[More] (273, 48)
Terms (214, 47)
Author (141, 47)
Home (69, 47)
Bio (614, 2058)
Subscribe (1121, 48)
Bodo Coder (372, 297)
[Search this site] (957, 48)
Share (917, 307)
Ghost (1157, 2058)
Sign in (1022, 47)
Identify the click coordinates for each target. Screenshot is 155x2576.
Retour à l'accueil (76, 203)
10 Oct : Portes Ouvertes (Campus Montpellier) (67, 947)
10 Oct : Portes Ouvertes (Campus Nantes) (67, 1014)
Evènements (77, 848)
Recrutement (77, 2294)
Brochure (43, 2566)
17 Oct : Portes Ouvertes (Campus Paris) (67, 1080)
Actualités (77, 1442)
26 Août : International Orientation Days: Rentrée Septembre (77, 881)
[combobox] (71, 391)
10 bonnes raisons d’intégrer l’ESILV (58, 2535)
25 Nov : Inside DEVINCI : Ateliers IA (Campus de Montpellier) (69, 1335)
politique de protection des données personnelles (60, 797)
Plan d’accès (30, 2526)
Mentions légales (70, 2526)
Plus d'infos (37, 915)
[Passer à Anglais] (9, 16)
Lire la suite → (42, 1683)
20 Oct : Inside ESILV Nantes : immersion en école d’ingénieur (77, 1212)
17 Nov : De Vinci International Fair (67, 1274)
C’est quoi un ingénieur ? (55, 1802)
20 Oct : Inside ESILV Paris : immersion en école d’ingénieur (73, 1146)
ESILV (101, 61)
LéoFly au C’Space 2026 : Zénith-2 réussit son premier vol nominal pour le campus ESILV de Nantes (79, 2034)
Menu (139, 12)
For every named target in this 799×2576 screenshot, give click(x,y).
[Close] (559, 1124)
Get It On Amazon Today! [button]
+++
What this task involves: Once the line with "Lire la suite → (42, 1683)" has been found in the records above, retype it and every line after it exactly, and include nothing else.

Problem solution:
Lire la suite → (42, 1683)
20 Oct : Inside ESILV Nantes : immersion en école d’ingénieur (77, 1212)
17 Nov : De Vinci International Fair (67, 1274)
C’est quoi un ingénieur ? (55, 1802)
20 Oct : Inside ESILV Paris : immersion en école d’ingénieur (73, 1146)
ESILV (101, 61)
LéoFly au C’Space 2026 : Zénith-2 réussit son premier vol nominal pour le campus ESILV de Nantes (79, 2034)
Menu (139, 12)
For every named target in this 799×2576 screenshot, give click(x,y).
[Close] (559, 1124)
Get It On Amazon Today! [button]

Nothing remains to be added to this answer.